Di balik semua tulisan ini, saya menemukan satu benang merah: keberanian untuk pelan. Di zaman yang serba cepat, menulis pelan adalah pilihan yang tidak populer. Tapi penulis buku ini menunjukkan bahwa justru dari pelan, kita bisa merasa. Dari merasa, kita bisa mengerti. Dan dari mengerti, kita bisa memberi makna—bagi diri sendiri maupun orang lain.
Sebagian tulisan di buku ini pernah tayang di kolom “Jeda” di PodiumNews.com, sebagian lagi baru dibuka sekarang. Tapi semuanya ditulis dengan cara yang sama: tanpa tergesa. Sebagaimana kopi Bali yang diseduh tanpa mesin, kata-kata dalam buku ini lahir dari ruang sunyi, dari pengalaman yang dibiarkan mengendap. Ia tidak berniat menggurui. Tapi jika dibaca dengan pelan, ia bisa menjadi teman dalam kesunyian.
Bagi para pembaca, saya percaya buku ini bukan hanya akan memberi wawasan tentang dunia jurnalistik dan sosial kita hari ini. Tapi juga bisa menjadi cermin. Bahwa jeda itu penting. Bahwa tidak apa-apa untuk berhenti sejenak, menyeruput hidup, dan menimbang ulang arah.
Dan bagi saya pribadi, buku ini adalah hadiah dari seorang guru. Bli Menot bukan hanya membimbing saya di redaksi, tapi juga—tanpa ia sadari—mengajarkan saya bahwa menulis adalah kerja kejujuran, dan jurnalisme adalah soal keberanian untuk tidak ikut ramai jika ramai itu kehilangan nurani.

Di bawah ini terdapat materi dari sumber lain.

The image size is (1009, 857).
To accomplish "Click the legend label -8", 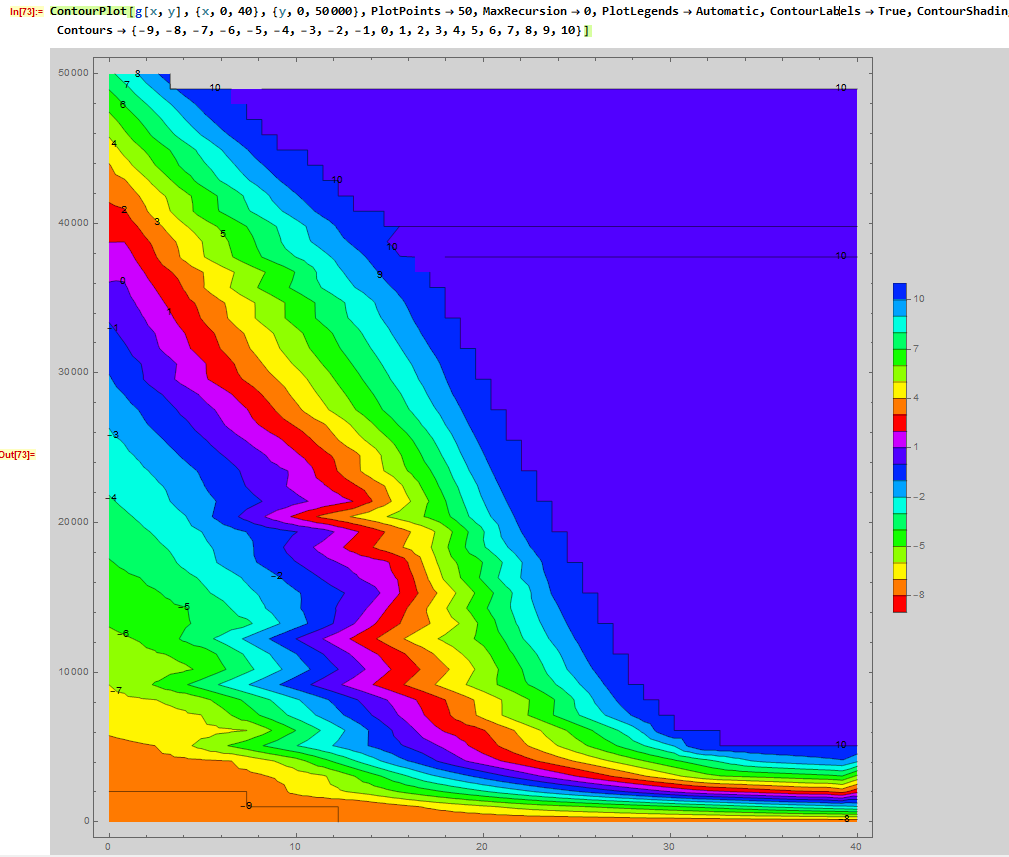I will tap(919, 594).
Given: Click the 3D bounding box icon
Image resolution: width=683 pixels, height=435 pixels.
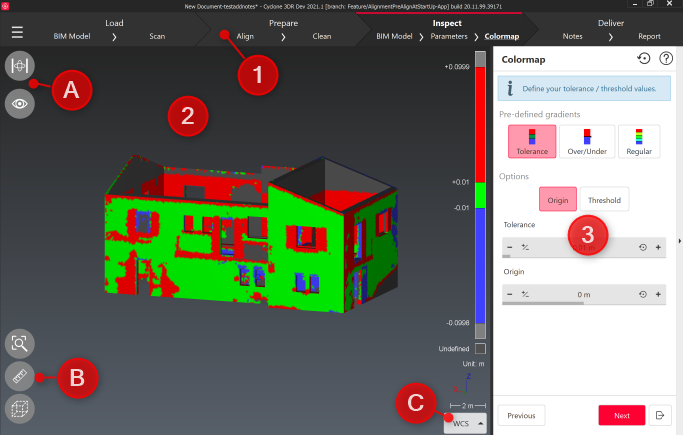Looking at the screenshot, I should (19, 408).
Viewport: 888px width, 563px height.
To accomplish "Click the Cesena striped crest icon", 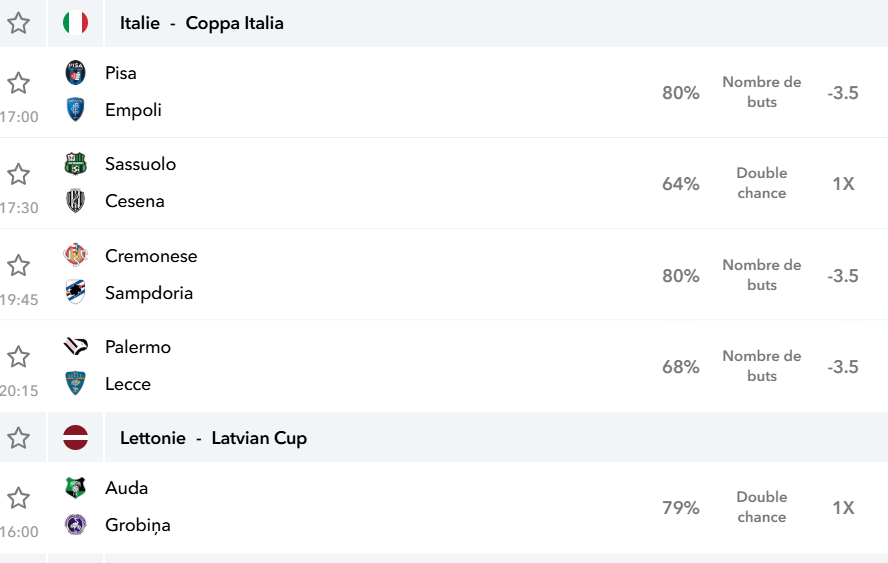I will pos(75,201).
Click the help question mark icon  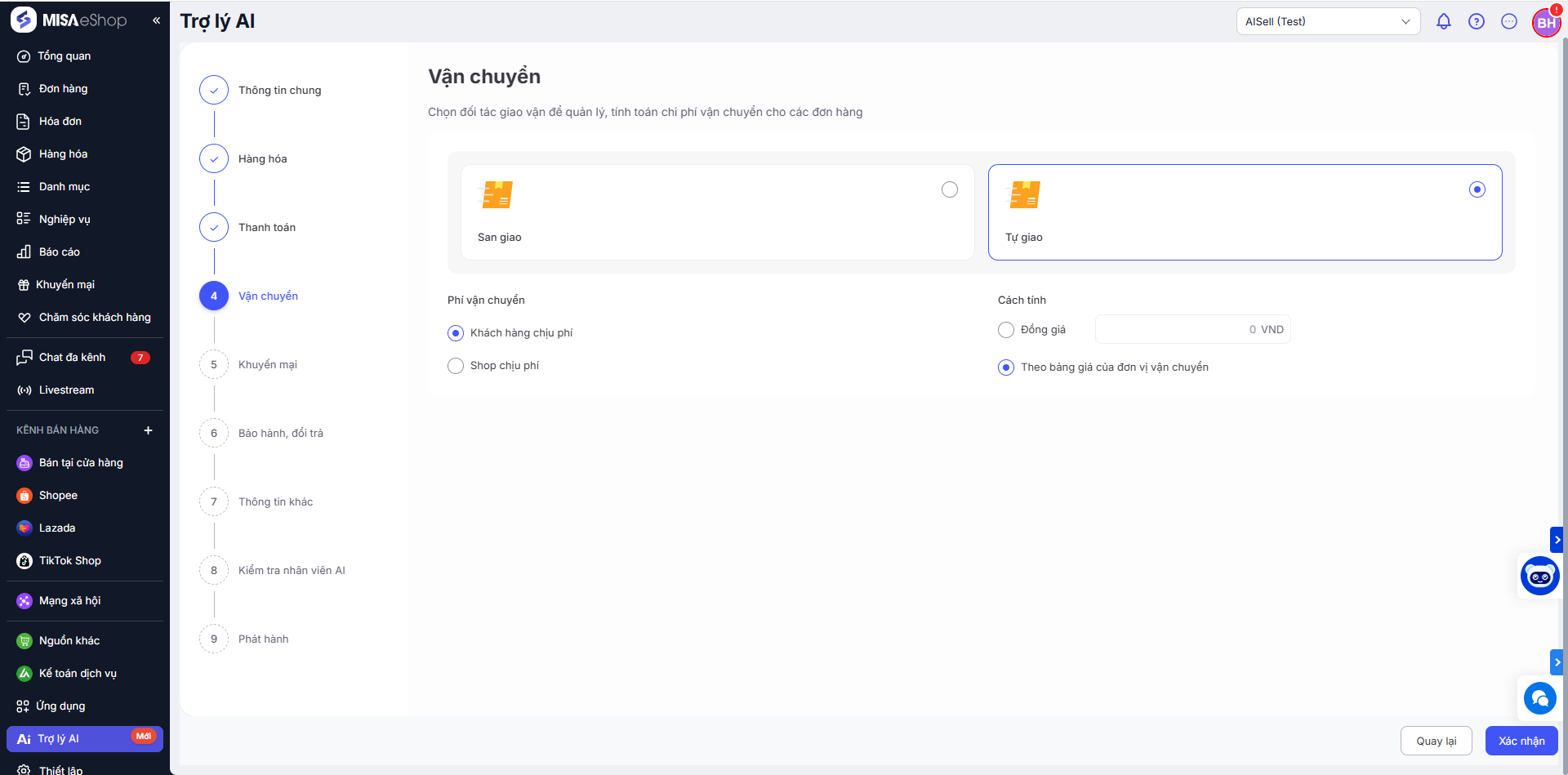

Selamat menikmati buku ini. Seruput perlahan. Rasakan jedanya. (*)
Angga Wiaya (Penyair, esais, jurnalis, dan murid yang tak pernah berhenti belajar)
(Tulisan ini adalah kata pengantar buku JEDA; Catatan Renungan Seorang Jurnalis Tentang Kopi, Hidup, dan Makna, karya Menot Sukadana yang akan segera terbit).